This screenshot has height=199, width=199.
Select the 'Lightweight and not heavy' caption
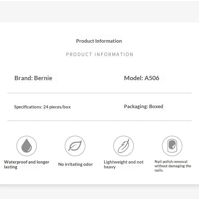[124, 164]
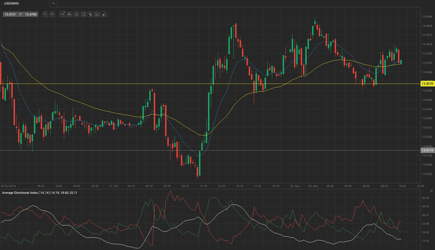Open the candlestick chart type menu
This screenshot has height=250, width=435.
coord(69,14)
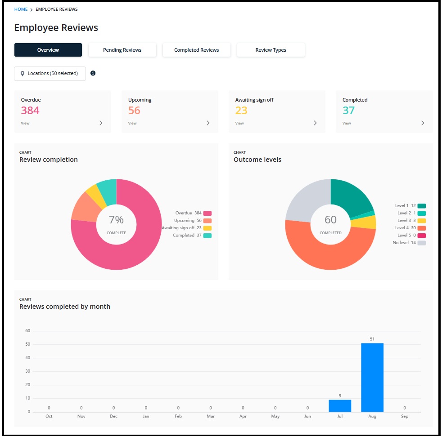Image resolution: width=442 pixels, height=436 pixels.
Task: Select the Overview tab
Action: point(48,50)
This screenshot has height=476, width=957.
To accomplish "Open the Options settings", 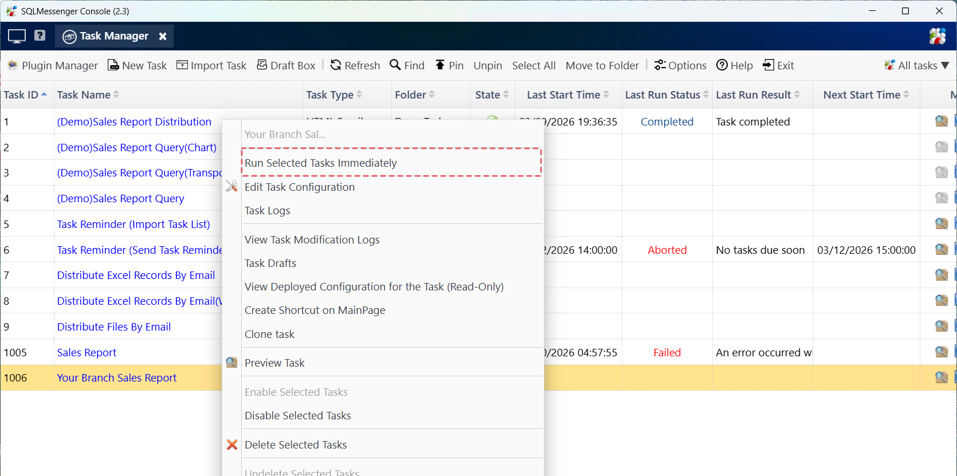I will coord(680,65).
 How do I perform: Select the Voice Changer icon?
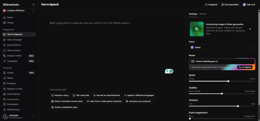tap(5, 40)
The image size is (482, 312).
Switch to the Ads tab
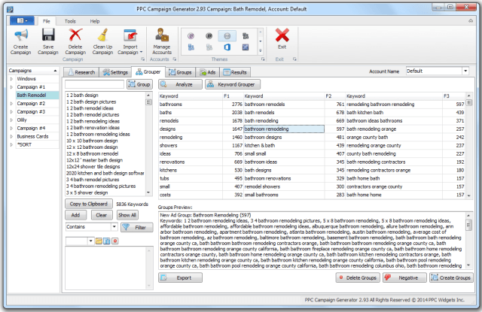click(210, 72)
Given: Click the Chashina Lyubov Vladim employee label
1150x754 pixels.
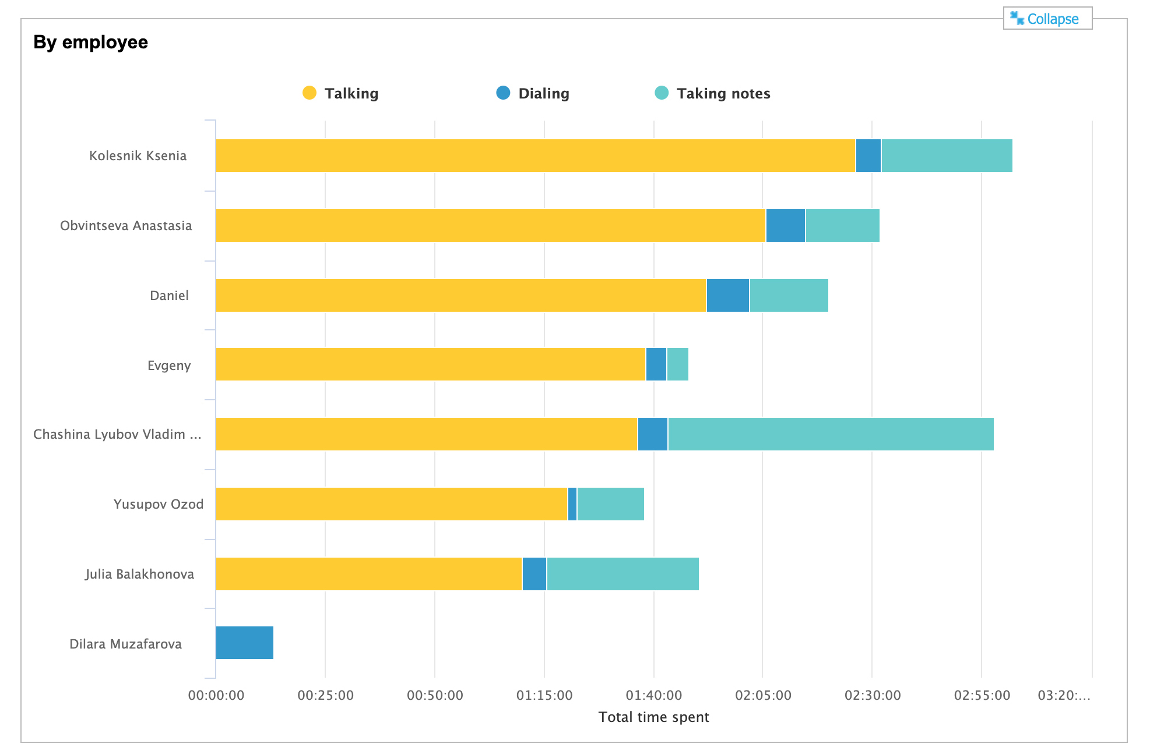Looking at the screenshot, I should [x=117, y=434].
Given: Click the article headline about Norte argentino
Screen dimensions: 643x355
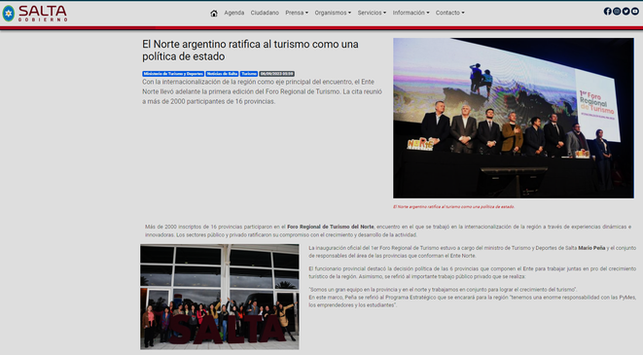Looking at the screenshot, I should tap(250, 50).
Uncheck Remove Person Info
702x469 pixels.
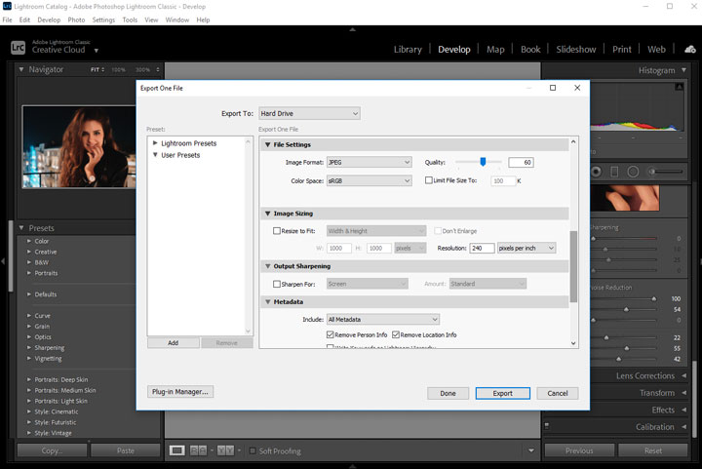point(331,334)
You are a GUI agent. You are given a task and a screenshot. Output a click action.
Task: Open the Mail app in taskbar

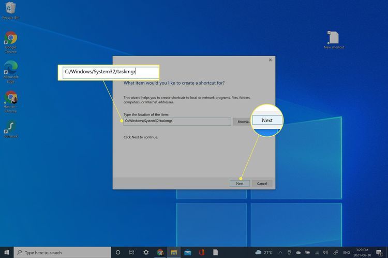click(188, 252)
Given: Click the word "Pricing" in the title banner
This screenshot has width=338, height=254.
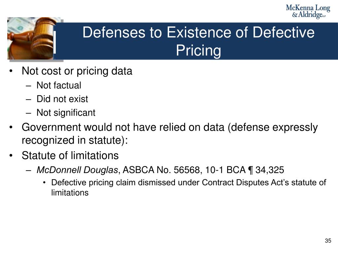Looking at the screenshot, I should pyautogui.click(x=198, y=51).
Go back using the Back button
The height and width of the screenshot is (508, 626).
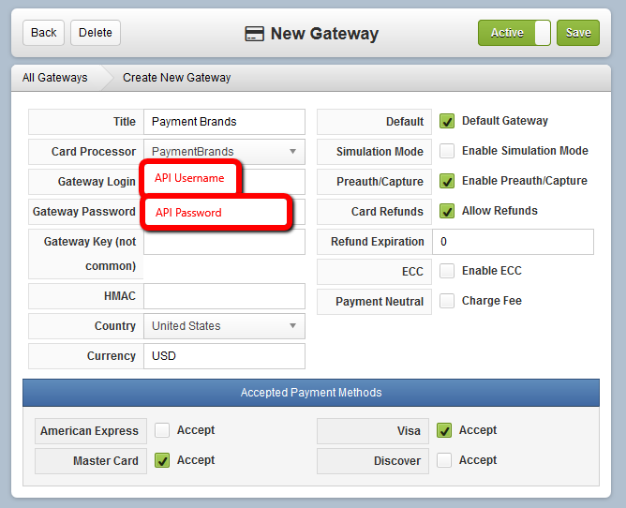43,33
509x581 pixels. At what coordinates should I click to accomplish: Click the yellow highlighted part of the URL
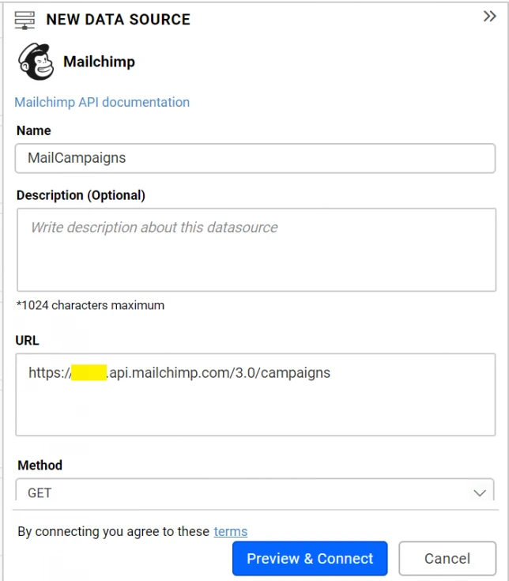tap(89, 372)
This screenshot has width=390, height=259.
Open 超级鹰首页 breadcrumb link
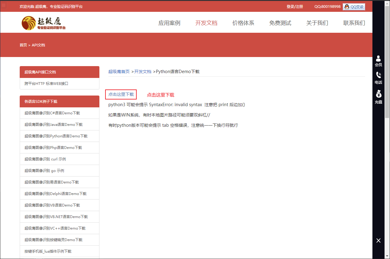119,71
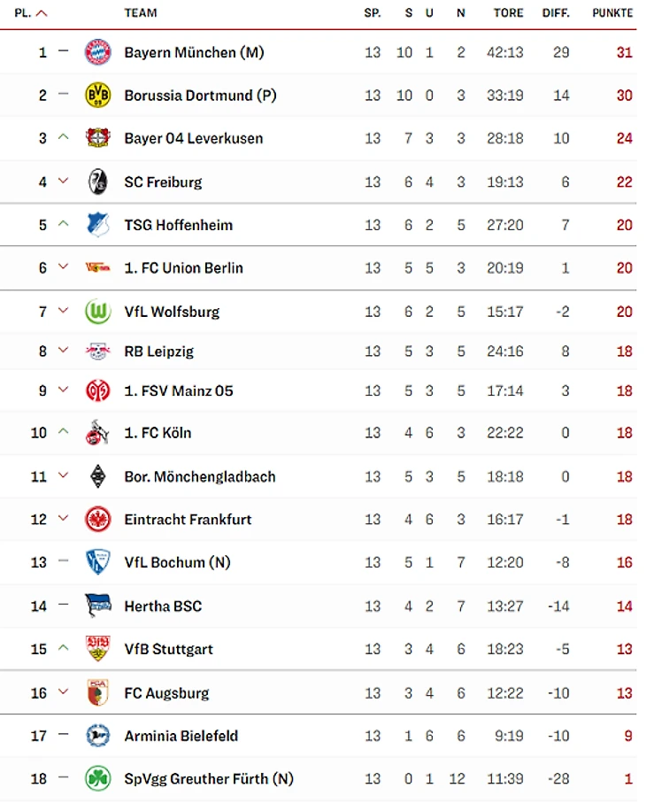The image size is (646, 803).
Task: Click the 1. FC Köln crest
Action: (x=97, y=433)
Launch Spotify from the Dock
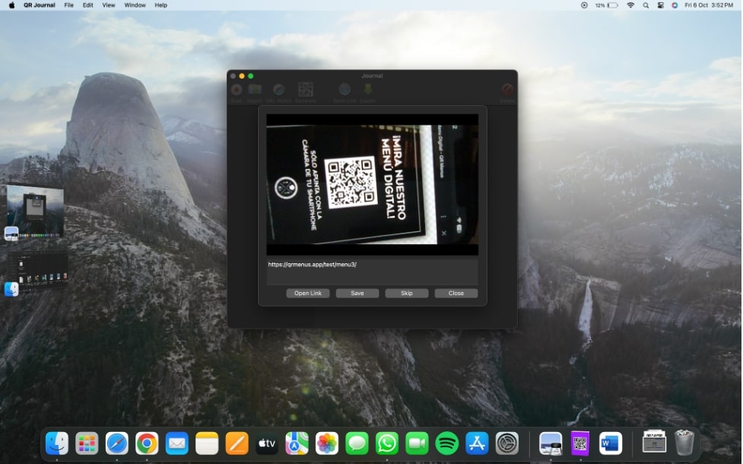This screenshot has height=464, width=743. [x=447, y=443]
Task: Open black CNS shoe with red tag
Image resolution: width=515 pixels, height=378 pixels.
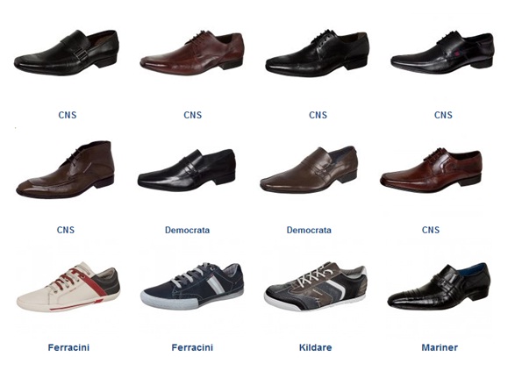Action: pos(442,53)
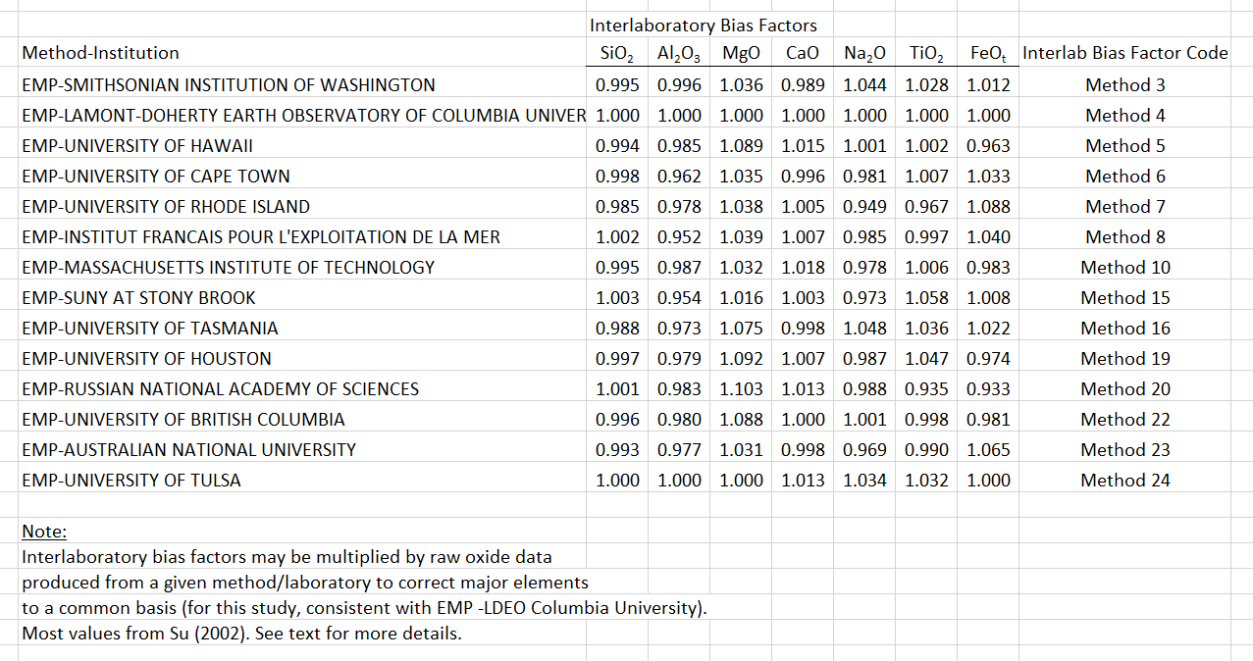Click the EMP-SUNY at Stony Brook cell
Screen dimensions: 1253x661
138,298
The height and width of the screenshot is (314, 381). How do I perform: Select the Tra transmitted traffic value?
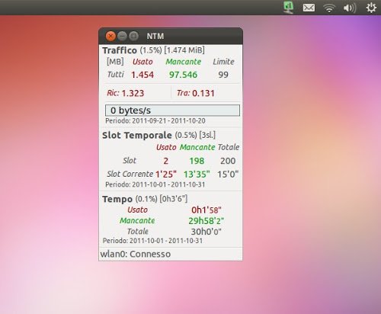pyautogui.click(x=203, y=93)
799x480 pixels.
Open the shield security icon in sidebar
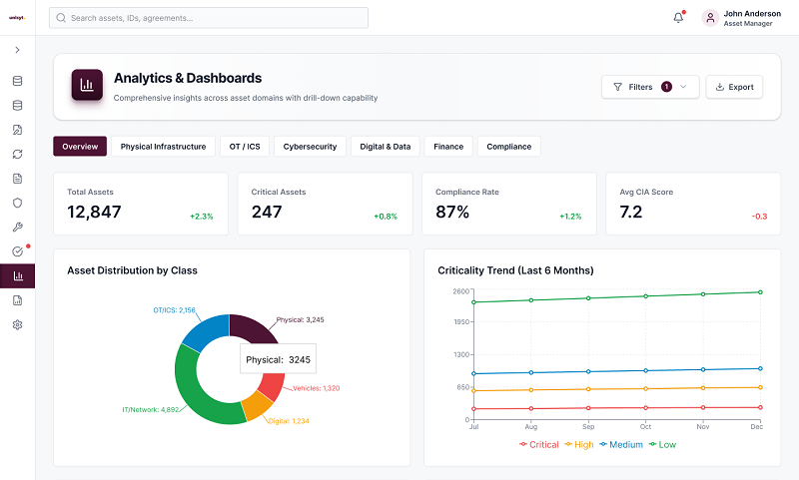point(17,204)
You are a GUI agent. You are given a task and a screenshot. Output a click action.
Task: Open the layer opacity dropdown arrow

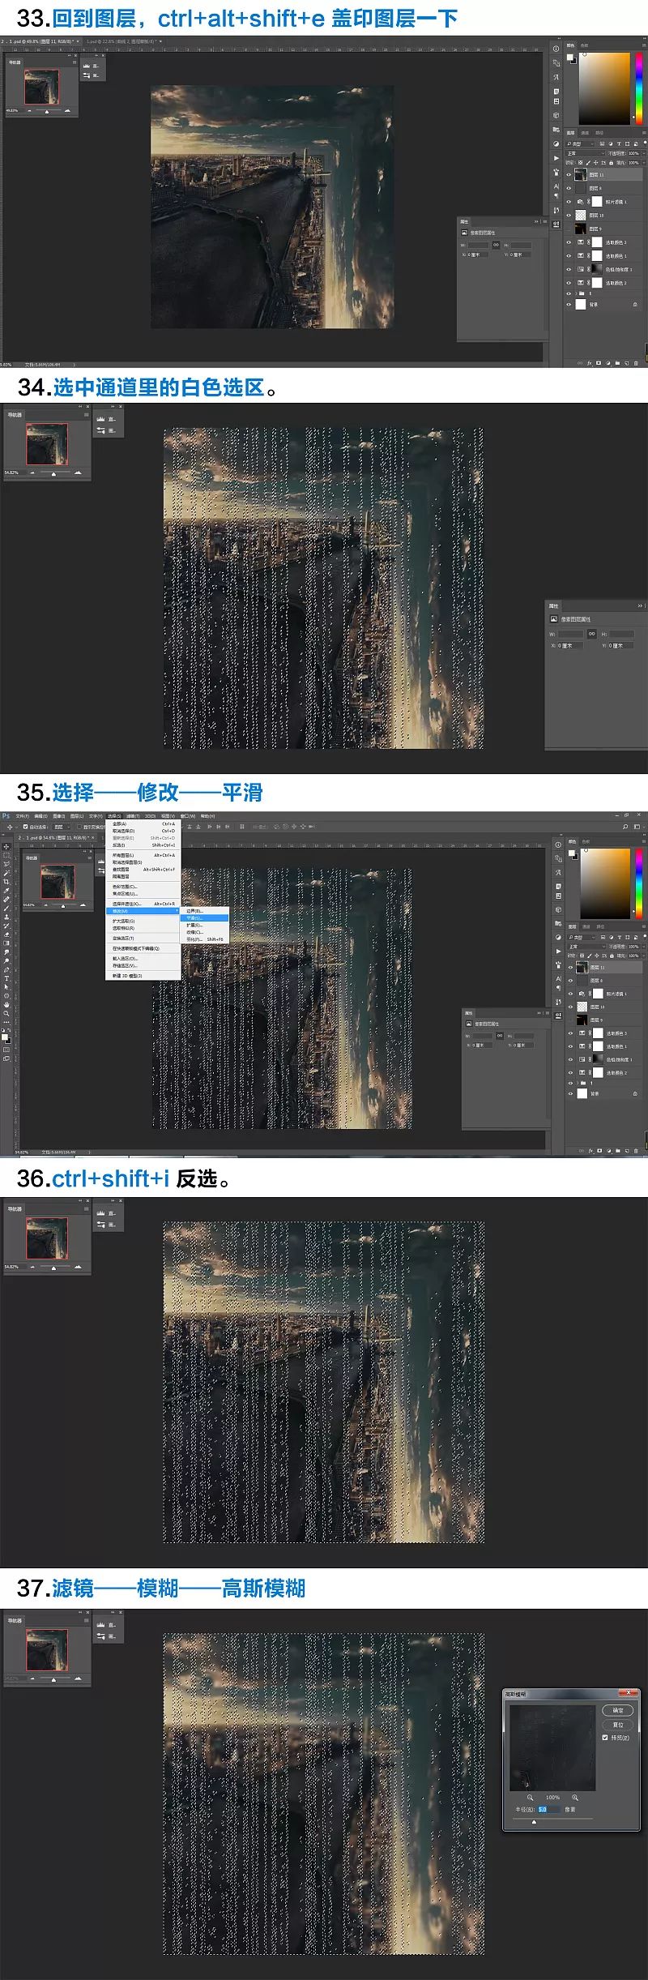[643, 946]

TASK PROMPT: Leave out all pictures and extract exactly the lines from the line with "702x469 pixels." through the end of the material.

TASK RESPONSE:
702x469 pixels.
point(331,334)
You are a GUI agent. You are given a task and a screenshot. Output a click action.
Task: Open the Mail app in taskbar

click(188, 252)
Given: Click the word "Pricing" in the title banner
This screenshot has width=338, height=254.
Looking at the screenshot, I should pyautogui.click(x=198, y=51).
Go back using the Back button
The height and width of the screenshot is (508, 626).
43,33
509x581 pixels. At what coordinates should I click to accomplish: Click the yellow highlighted part of the URL
tap(89, 372)
This screenshot has width=390, height=259.
Open 超级鹰首页 breadcrumb link
119,71
The image size is (646, 803).
Task: Click the 1. FC Köln crest
Action: (x=97, y=433)
Launch Spotify from the Dock
This screenshot has height=464, width=743. [x=447, y=443]
Task: Open black CNS shoe with red tag
Image resolution: width=515 pixels, height=378 pixels.
Action: pos(442,53)
Click the EMP-SUNY at Stony Brook cell
Screen dimensions: 1253x661
138,298
The height and width of the screenshot is (314, 381). How do I perform: Select the Tra transmitted traffic value?
pyautogui.click(x=203, y=93)
799x480 pixels.
Open the shield security icon in sidebar
point(17,204)
You are a GUI agent. You are given a task and a screenshot. Output a click action.
Task: Open the layer opacity dropdown arrow

[643, 946]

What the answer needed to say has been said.